Guest DTromb Posted May 31, 2006 Posted May 31, 2006 It has always been my understanding that real property invested in a profit sharing plan must be appraised for its fair market value each year. We recently received a call from a business owner with a one person profit sharing plan in which he says investments range from stocks, bonds, etc. to some real estate. He said that, per his accountant who has been administering the plan, his investments, including the real estate, were all being valued at cost, rather than the market value. I've read in other posts that Rev Rul 80-155 specifically calls for the annual valuation at fair market value of plan assets. Is that not still applicable, or is there some mechanism for allowing assets to be valued at cost? Thanks for any insight!
SoCalActuary Posted May 31, 2006 Posted May 31, 2006 You have the unique situation where there is no value in an annual appraisal yet. No one will have more or less in their account due to a bad appraisal. There is only one person, and they will get the result of the real estate value when it is sold. What you must make sure of at time of payout is a proper appraisal, or a liquidation of the asset into cash. However, there are plenty of opportunities for mischief here, so you should be getting proper accounting of the real estate transactions in the trust each year. Some investors sneak money out of their account for fees and expenses, because no one is looking.
JanetM Posted May 31, 2006 Posted May 31, 2006 Rev Rul 80-155 is still good. Seems kind of fishy to me, the assets are required to be reported on 5500EZ using their current value, not cost. The accountant needs to read the instructions to the form. Beginning balance & ending balanceshould incude unrealized gains & losses on line 11a. JanetM CPA, MBA
Locust Posted May 31, 2006 Posted May 31, 2006 Several picky points: 1. The 5500 is filed under penalties of perjury.

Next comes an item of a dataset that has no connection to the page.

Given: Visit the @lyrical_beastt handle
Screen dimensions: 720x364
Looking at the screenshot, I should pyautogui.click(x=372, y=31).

The form asks for the current value. If the person who signs the 5500 knows a value reported on the form is not the current value, has he or she committed perjury (even if no one has been hurt)? 2. The valuation is made by the trustee. It doesn't have to be done by an independent appraiser, although for any year in which there is a payment, it ought to be. Why doesn't the trustee come up with a current value based on best efforts instead of simply valuing it at book? 3. The IRS/DOL has said that it reviews the asset statement on the 5500 and that if the value of an asset doesn't change from year to year, that is an indication that assets are being carried at book value - a problem it may want to review.
SoCalActuary Posted May 31, 2006 Posted May 31, 2006 I don't see the IRS going to the US Attorney for perjury charges in these facts. I also don't expect the assets to look like they are identical, given the mix of other assets here. However, I absolutely agree that the trustee and their accountant should follow the rules for the 5500 filing. You describe a plan where I would expect a 5500-EZ filing, unless you know of other facts, such as controlled group issues. IRS agents don't show much interest in one-person profit sharing plan asset valuation, but a lot of interest in transactions, IMHO.